**AIM:** Rewrite the lines below, substituting "interface agent" for every occurrence of "GUI agent", and leave everything else unchanged.

**EXCERPTED DATA:**
## Start

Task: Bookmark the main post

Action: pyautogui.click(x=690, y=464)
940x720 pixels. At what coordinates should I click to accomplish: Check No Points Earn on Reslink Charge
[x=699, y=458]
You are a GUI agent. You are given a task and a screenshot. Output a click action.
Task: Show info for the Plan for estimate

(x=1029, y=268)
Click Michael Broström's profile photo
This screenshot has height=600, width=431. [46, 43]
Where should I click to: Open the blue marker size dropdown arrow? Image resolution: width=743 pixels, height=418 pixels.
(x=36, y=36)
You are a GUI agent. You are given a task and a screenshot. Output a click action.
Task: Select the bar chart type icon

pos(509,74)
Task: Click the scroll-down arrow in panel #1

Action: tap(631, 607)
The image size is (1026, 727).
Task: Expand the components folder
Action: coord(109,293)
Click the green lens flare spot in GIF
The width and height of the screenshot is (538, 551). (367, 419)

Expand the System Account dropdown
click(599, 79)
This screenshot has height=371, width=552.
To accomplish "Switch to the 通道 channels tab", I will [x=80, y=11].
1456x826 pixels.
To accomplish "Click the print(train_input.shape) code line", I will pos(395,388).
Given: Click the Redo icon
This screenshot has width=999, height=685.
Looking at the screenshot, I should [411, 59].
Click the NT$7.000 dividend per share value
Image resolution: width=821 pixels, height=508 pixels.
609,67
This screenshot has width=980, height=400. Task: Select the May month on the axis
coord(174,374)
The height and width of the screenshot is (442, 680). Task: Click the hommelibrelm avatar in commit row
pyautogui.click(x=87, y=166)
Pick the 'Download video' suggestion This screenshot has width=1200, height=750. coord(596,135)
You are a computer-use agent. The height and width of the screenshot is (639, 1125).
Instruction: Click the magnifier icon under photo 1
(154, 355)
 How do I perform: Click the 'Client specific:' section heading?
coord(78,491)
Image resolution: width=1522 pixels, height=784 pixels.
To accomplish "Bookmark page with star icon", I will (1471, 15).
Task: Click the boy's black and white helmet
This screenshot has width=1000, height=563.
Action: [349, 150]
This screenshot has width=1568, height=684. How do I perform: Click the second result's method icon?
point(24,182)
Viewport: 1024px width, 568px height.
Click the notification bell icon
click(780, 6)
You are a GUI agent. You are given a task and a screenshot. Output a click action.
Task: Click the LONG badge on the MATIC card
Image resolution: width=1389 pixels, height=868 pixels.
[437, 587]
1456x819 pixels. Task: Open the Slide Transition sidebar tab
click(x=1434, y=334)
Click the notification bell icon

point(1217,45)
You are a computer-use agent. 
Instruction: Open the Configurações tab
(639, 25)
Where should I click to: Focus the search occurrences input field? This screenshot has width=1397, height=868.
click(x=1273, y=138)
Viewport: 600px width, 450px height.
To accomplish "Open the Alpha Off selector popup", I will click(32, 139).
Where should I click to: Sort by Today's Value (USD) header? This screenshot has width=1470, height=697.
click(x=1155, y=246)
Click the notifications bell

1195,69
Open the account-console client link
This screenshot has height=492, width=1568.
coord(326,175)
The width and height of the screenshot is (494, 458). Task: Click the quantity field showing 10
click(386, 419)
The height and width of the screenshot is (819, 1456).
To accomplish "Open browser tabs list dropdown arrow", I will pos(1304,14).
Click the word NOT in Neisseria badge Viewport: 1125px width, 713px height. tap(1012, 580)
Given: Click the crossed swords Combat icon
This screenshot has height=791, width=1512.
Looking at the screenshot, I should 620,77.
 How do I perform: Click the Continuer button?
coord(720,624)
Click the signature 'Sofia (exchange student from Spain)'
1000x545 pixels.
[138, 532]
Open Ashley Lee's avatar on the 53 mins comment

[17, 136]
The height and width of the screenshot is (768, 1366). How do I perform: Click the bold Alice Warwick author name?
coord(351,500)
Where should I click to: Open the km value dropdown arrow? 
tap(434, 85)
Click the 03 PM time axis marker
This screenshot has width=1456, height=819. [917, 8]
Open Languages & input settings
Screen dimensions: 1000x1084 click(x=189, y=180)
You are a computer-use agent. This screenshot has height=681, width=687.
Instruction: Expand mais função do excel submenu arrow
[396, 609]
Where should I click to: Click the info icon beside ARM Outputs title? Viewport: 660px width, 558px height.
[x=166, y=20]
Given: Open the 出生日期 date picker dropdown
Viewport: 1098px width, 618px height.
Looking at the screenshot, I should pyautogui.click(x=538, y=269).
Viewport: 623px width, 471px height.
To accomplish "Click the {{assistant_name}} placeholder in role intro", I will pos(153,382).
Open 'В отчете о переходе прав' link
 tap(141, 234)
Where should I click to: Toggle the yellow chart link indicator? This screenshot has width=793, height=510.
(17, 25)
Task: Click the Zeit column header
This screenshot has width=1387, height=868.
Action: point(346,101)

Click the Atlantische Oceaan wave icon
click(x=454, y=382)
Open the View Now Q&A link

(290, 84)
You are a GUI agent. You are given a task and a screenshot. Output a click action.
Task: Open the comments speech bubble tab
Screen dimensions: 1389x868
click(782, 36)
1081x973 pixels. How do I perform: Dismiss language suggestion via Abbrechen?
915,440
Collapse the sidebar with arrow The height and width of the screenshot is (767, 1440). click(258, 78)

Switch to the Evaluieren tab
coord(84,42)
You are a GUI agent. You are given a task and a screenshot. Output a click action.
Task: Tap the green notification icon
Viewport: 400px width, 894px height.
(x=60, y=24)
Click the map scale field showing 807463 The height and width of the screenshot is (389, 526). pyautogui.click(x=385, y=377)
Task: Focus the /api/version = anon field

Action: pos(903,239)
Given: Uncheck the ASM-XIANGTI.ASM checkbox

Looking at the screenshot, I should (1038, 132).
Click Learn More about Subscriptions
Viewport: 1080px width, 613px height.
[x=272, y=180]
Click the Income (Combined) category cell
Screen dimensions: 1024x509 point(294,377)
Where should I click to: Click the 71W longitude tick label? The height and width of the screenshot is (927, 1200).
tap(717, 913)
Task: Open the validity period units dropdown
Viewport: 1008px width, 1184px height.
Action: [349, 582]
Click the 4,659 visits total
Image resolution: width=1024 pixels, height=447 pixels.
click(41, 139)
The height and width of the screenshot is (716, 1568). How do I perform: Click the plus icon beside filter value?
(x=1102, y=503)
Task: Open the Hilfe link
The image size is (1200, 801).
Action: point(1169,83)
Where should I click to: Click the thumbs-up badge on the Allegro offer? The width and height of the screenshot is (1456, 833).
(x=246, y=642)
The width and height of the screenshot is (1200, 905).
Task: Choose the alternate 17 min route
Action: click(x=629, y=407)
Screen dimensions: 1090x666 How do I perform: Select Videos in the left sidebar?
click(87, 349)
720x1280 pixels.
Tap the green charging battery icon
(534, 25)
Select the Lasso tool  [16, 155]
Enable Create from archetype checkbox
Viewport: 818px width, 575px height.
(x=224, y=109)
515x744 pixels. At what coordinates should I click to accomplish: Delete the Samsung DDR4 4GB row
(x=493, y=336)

## End

**SOLUTION TO THE PROBLEM:**
Task: Bookmark the main post

Action: pyautogui.click(x=690, y=464)
940x720 pixels. At what coordinates should I click to accomplish: Check No Points Earn on Reslink Charge
[x=699, y=458]
You are a interface agent. You are given a task and a screenshot. Output a click action.
Task: Show info for the Plan for estimate

(x=1029, y=268)
Click Michael Broström's profile photo
This screenshot has height=600, width=431. [46, 43]
Where should I click to: Open the blue marker size dropdown arrow? Image resolution: width=743 pixels, height=418 pixels.
(x=36, y=36)
You are a interface agent. You are given a task and a screenshot. Output a click action.
Task: Select the bar chart type icon

pos(509,74)
Task: Click the scroll-down arrow in panel #1

Action: tap(631, 607)
The image size is (1026, 727).
Task: Expand the components folder
Action: coord(109,293)
Click the green lens flare spot in GIF
The width and height of the screenshot is (538, 551). (367, 419)

Expand the System Account dropdown
click(599, 79)
This screenshot has height=371, width=552.
To accomplish "Switch to the 通道 channels tab", I will [x=80, y=11].
1456x826 pixels.
To accomplish "Click the print(train_input.shape) code line", I will pos(395,388).
Given: Click the Redo icon
This screenshot has width=999, height=685.
Looking at the screenshot, I should [411, 59].
Click the NT$7.000 dividend per share value
Image resolution: width=821 pixels, height=508 pixels.
609,67
This screenshot has width=980, height=400. Task: Select the May month on the axis
coord(174,374)
The height and width of the screenshot is (442, 680). Task: Click the hommelibrelm avatar in commit row
pyautogui.click(x=87, y=166)
Pick the 'Download video' suggestion This screenshot has width=1200, height=750. coord(596,135)
You are a computer-use agent. The height and width of the screenshot is (639, 1125).
Instruction: Click the magnifier icon under photo 1
(154, 355)
 How do I perform: Click the 'Client specific:' section heading?
coord(78,491)
Image resolution: width=1522 pixels, height=784 pixels.
To accomplish "Bookmark page with star icon", I will (1471, 15).
Task: Click the boy's black and white helmet
This screenshot has width=1000, height=563.
Action: [349, 150]
This screenshot has width=1568, height=684. How do I perform: Click the second result's method icon?
point(24,182)
Viewport: 1024px width, 568px height.
Click the notification bell icon
click(780, 6)
You are a interface agent. You are given a task and a screenshot. Output a click action.
Task: Click the LONG badge on the MATIC card
Image resolution: width=1389 pixels, height=868 pixels.
[437, 587]
1456x819 pixels. Task: Open the Slide Transition sidebar tab
click(x=1434, y=334)
Click the notification bell icon

point(1217,45)
You are a computer-use agent. 
Instruction: Open the Configurações tab
(639, 25)
Where should I click to: Focus the search occurrences input field? This screenshot has width=1397, height=868.
click(x=1273, y=138)
Viewport: 600px width, 450px height.
To accomplish "Open the Alpha Off selector popup", I will click(32, 139).
Where should I click to: Sort by Today's Value (USD) header? This screenshot has width=1470, height=697.
click(x=1155, y=246)
Click the notifications bell

1195,69
Open the account-console client link
This screenshot has height=492, width=1568.
coord(326,175)
The width and height of the screenshot is (494, 458). Task: Click the quantity field showing 10
click(386, 419)
The height and width of the screenshot is (819, 1456).
To accomplish "Open browser tabs list dropdown arrow", I will pos(1304,14).
Click the word NOT in Neisseria badge Viewport: 1125px width, 713px height. tap(1012, 580)
Given: Click the crossed swords Combat icon
This screenshot has height=791, width=1512.
Looking at the screenshot, I should 620,77.
 How do I perform: Click the Continuer button?
coord(720,624)
Click the signature 'Sofia (exchange student from Spain)'
1000x545 pixels.
[138, 532]
Open Ashley Lee's avatar on the 53 mins comment

[17, 136]
The height and width of the screenshot is (768, 1366). How do I perform: Click the bold Alice Warwick author name?
coord(351,500)
Where should I click to: Open the km value dropdown arrow? 
tap(434, 85)
Click the 03 PM time axis marker
This screenshot has width=1456, height=819. [917, 8]
Open Languages & input settings
Screen dimensions: 1000x1084 click(x=189, y=180)
You are a computer-use agent. This screenshot has height=681, width=687.
Instruction: Expand mais função do excel submenu arrow
[396, 609]
Where should I click to: Click the info icon beside ARM Outputs title? Viewport: 660px width, 558px height.
[x=166, y=20]
Given: Open the 出生日期 date picker dropdown
Viewport: 1098px width, 618px height.
Looking at the screenshot, I should pyautogui.click(x=538, y=269).
Viewport: 623px width, 471px height.
To accomplish "Click the {{assistant_name}} placeholder in role intro", I will pos(153,382).
Open 'В отчете о переходе прав' link
 tap(141, 234)
Where should I click to: Toggle the yellow chart link indicator? This screenshot has width=793, height=510.
(17, 25)
Task: Click the Zeit column header
This screenshot has width=1387, height=868.
Action: point(346,101)

Click the Atlantische Oceaan wave icon
click(x=454, y=382)
Open the View Now Q&A link

(290, 84)
You are a interface agent. You are given a task and a screenshot. Output a click action.
Task: Open the comments speech bubble tab
Screen dimensions: 1389x868
click(782, 36)
1081x973 pixels. How do I perform: Dismiss language suggestion via Abbrechen?
915,440
Collapse the sidebar with arrow The height and width of the screenshot is (767, 1440). click(258, 78)

Switch to the Evaluieren tab
coord(84,42)
You are a interface agent. You are given a task and a screenshot. Output a click action.
Task: Tap the green notification icon
Viewport: 400px width, 894px height.
(x=60, y=24)
Click the map scale field showing 807463 The height and width of the screenshot is (389, 526). pyautogui.click(x=385, y=377)
Task: Focus the /api/version = anon field

Action: pos(903,239)
Given: Uncheck the ASM-XIANGTI.ASM checkbox

Looking at the screenshot, I should (1038, 132).
Click Learn More about Subscriptions
Viewport: 1080px width, 613px height.
[x=272, y=180]
Click the Income (Combined) category cell
Screen dimensions: 1024x509 point(294,377)
Where should I click to: Click the 71W longitude tick label? The height and width of the screenshot is (927, 1200).
tap(717, 913)
Task: Open the validity period units dropdown
Viewport: 1008px width, 1184px height.
Action: [349, 582]
Click the 4,659 visits total
Image resolution: width=1024 pixels, height=447 pixels.
click(41, 139)
The height and width of the screenshot is (716, 1568). How do I perform: Click the plus icon beside filter value?
(x=1102, y=503)
Task: Open the Hilfe link
The image size is (1200, 801).
Action: point(1169,83)
Where should I click to: Click the thumbs-up badge on the Allegro offer? The width and height of the screenshot is (1456, 833).
(x=246, y=642)
The width and height of the screenshot is (1200, 905).
Task: Choose the alternate 17 min route
Action: click(x=629, y=407)
Screen dimensions: 1090x666 How do I perform: Select Videos in the left sidebar?
click(87, 349)
720x1280 pixels.
Tap the green charging battery icon
(534, 25)
Select the Lasso tool  [16, 155]
Enable Create from archetype checkbox
Viewport: 818px width, 575px height.
(x=224, y=109)
515x744 pixels. At what coordinates should I click to accomplish: Delete the Samsung DDR4 4GB row
(x=493, y=336)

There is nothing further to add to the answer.